今夏は、母の介護などがあり、ちょっと体調を崩したところへ夏バテが重なり、辛い日々が多かった。今まで夏バテはしても食欲は失ったことがない私とは思えないほど、食べものを受け付けてくれなくなった。
そんな私に唯一、夏のマイ定番・「冷やしきつね」だけはOKで、胃袋にジィ~ンと沁みこむこの美味に何度も救われたのである。
「きつねうどん」は三位一体の美味
「冷やしきつね」とは、「冷やしきつねうどん」のこと。茹でたてのうどんを氷水に泳がせてキリリンと冷やし、甘辛く炊いて冷やしておいたおあげさん(薄揚げ)をのせ、刻み青ねぎをパラパラとふりまき、冷やした出汁をかけた、「きつねうどん」の冷やしバージョンである。

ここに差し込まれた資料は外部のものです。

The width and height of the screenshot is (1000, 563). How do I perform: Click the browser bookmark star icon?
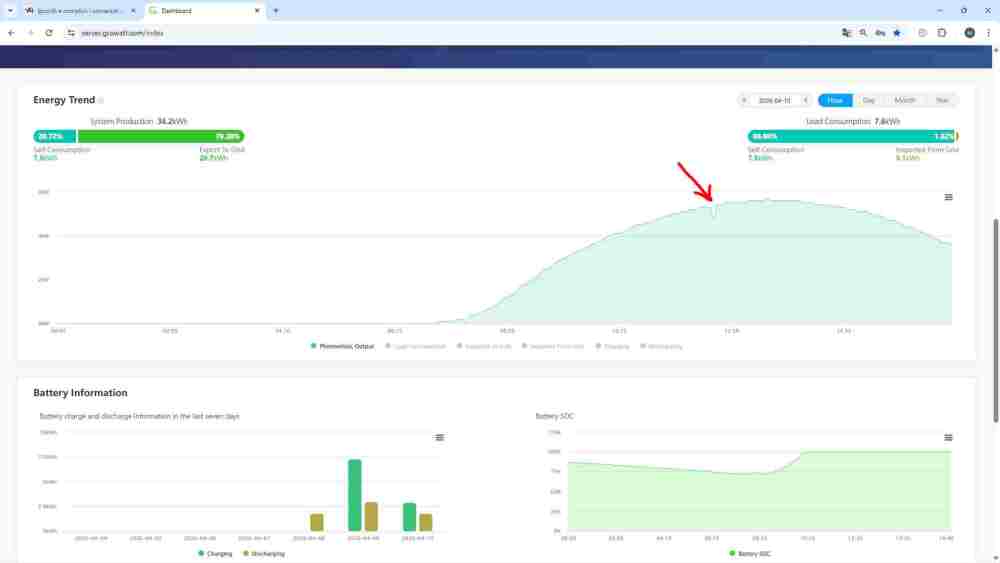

大阪名物の「きつねうどん」は、1893(明治26)年頃に大阪の南船場にある『松葉家』の主人が、うどんに油揚げをのせた「コンコンさん」という種物を考案したのが始まりとされている。以来「きつねうどん」は、130年近く大阪人に愛され続けている庶民のうどんである。大阪では、うどん屋に入って、お品書きに並ぶ多彩なメニューを見てあれこれ悩んでも、、「やっぱり、きつねにするわ」という人は多い。もちろん私もその一人である。
庶民派の「きつねうどん」だが、実はとても奥が深い。大阪のうどんの美味しさは、“三位一体”であるといわれている。“三位一体”とは、つゆ、麺、具である。大阪のつゆは、ほんのりと色がついているだけで、透き通っているのに、しっかりと出汁が効いている。たっぷりの昆布と鰹節で出汁を取り、淡口醤油、酒、みりんなどで、出汁の旨みを最大限活かすように、つゆの味を調えているのだ。
大阪うどんの特徴は、麺の太さと柔らかさにあるとされ、これはつゆにうまくなじむようにとの配慮から生まれたものだという。ゆえに麺だけをつけ汁で食べても、その真価は発揮されない。それは、麺そのものが味を主張しすぎることはなく、一杯のうどんとしてのバランスを追求しているからなのだ。
ゆえに「きつねうどん」でいうと、金色がかった透明感のある奥深いつゆ、喉越しよく滑らかな麺、醤油、みりんでじっくりと甘辛く炊いた具(薄揚げ)の“三位一体”で味わってこそ美味なのだ。うどんとは、大阪の出汁文化を象徴する料理なのである。
食材につける敬称の不思議
ところで、大阪人の呼び名の不思議に、「お揚げさん」とか、「おうどん」の呼び名がある。「お」や「さん」など、食材に敬称をつけるのだ。「揚げ」や「芋」「豆」などは、「お揚げさん」「お芋さん」「お豆さん」と、「お」と「さん」を付けるが、「おうどんさん」とは呼ばない。「うどん」には「お」だけをつけるのだ。この類には、「おつゆ」「おそば」「お豆腐」「お醤油」(「おしょゆぅ」と語尾を下げて発音する)「お大根」などがある。この「おつゆ」のことを、大阪では元々は「おつい」と呼んでおり、女房詞が由来なのだとか。
他府県の人に、「お+さん」と、「お」だけの違いは何か?と問われると、暗黙の大阪ルールがあるのだろうとしか答えられないが、「もったいない精神」を持ち、食べものを粗末にしなかった大阪人の、食材に対する感謝の心の表れであることだけは間違いない。
残暑厳しい折、みなさんも「冷やしきつね」をツルツルされてはいかがでしょう。